Forearm muscle that flexes the fingers

Flexor digitorum superficialis (flexor digitorum sublimis) or flexor digitorum communis sublimis is an extrinsic flexor muscle of the fingers at the proximal interphalangeal joints.

It is in the anterior compartment of the forearm. It is sometimes considered to be the deepest part of the superficial layer of this compartment, and sometimes considered to be a distinct, "intermediate layer" of this compartment. It is relatively common for the flexor digitorum superficialis to be missing from the little finger, bilaterally and unilaterally, which can cause problems when diagnosing a little finger injury.

==Structure==
The muscle has two classically described heads – the humeroulnar and radial – and it is between these heads that the median nerve and ulnar artery pass. The ulnar collateral ligament of elbow joint gives its origin to part of this muscle.

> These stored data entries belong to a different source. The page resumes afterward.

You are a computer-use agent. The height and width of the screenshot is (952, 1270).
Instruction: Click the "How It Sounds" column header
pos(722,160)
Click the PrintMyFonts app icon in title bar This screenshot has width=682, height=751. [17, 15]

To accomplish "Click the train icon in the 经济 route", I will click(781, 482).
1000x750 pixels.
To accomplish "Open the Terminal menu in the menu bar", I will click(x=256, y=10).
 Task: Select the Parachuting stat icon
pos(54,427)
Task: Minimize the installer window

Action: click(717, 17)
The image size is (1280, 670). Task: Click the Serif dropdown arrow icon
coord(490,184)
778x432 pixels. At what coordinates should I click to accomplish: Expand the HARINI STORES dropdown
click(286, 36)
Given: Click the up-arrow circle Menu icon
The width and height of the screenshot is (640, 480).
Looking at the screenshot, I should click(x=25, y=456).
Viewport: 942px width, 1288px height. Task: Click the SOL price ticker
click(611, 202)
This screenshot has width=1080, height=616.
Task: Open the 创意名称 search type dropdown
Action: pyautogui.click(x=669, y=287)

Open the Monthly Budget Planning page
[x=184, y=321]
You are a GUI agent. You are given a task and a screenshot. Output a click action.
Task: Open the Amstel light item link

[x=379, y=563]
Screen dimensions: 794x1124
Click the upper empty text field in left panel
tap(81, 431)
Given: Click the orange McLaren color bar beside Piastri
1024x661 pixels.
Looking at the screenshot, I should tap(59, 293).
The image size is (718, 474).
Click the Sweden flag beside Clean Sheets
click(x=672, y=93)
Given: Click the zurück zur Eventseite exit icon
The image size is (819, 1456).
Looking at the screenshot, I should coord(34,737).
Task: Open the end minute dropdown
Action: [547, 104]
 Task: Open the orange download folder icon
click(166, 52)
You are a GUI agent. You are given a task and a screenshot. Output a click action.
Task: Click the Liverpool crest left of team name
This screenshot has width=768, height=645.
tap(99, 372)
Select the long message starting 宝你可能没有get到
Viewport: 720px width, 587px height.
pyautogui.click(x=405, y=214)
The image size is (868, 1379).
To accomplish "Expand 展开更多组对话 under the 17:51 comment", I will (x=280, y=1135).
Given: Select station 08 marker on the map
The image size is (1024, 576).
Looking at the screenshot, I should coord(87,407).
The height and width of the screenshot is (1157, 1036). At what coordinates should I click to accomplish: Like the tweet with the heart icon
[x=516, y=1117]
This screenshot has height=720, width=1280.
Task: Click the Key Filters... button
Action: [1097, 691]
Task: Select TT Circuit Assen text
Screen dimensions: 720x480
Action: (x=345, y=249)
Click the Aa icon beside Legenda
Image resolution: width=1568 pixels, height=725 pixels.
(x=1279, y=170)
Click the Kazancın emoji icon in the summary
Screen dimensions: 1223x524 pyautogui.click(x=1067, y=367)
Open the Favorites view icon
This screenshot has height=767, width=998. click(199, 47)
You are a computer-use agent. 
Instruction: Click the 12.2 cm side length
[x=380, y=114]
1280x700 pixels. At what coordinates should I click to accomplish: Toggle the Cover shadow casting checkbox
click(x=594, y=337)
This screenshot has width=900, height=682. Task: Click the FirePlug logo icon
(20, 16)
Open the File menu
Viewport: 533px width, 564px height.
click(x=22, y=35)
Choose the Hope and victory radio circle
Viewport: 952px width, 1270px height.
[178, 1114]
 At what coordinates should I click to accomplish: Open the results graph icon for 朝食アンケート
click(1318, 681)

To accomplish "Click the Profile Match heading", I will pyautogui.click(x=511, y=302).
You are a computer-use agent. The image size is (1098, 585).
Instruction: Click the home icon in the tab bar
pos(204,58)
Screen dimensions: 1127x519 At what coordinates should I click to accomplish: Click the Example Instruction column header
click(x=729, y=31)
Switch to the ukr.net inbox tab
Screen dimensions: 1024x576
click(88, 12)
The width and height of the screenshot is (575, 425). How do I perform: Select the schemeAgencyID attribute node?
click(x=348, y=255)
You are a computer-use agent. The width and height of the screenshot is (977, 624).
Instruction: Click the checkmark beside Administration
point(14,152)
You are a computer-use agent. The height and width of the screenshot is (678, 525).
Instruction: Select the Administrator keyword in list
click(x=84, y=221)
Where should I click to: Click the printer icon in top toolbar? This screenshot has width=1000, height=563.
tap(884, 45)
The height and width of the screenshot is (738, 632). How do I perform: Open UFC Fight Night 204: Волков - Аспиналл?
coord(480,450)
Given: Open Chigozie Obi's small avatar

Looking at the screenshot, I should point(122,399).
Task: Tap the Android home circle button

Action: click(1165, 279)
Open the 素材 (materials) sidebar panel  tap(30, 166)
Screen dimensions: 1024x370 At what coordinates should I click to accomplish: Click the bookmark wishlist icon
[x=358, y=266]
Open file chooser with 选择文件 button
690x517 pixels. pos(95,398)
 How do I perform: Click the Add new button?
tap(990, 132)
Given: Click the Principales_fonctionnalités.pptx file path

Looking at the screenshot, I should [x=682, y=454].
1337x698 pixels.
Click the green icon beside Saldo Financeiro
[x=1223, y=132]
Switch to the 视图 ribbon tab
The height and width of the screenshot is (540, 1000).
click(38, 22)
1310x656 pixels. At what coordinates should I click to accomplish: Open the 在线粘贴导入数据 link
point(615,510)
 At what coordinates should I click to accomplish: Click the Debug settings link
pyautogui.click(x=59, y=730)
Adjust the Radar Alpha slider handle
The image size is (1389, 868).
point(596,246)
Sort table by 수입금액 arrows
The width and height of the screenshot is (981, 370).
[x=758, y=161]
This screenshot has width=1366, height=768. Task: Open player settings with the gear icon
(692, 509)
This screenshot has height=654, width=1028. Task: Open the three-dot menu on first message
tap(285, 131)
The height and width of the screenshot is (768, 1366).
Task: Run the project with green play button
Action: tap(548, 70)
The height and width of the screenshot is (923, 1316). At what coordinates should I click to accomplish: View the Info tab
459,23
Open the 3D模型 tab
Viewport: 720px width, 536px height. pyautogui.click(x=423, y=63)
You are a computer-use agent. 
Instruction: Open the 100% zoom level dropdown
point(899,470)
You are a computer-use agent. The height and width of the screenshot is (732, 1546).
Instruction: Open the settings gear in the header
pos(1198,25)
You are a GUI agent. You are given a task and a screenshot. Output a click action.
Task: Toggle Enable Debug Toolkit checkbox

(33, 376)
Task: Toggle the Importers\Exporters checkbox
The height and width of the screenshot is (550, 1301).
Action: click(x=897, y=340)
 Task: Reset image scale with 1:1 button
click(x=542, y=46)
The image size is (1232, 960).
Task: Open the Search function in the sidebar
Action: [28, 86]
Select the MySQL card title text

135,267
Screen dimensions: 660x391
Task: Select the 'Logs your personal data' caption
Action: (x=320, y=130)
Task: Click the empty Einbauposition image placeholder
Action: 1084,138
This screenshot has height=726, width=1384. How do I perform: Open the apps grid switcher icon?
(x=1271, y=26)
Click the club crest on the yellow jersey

Four long tendons come off this muscle near the wrist and travel through the carpal tunnel formed by the flexor retinaculum. These tendons, along with those of flexor digitorum profundus, are enclosed by a common flexor sheath. The tendons attach to the anterior margins on the bases of the intermediate phalanges of the four fingers. These tendons have a split (Camper's chiasm) at the end of them through which the tendons of flexor digitorum profundus pass.

===Innervation===
The flexor digitorum superficialis muscle is innervated by the median nerve (C7, C8, T1).

==Function==
The primary function of flexor digitorum superficialis is flexion of the middle phalanges of the four fingers (excluding the thumb) at the proximal interphalangeal joints, however under continued action it also flexes the metacarpophalangeal joints and wrist joint.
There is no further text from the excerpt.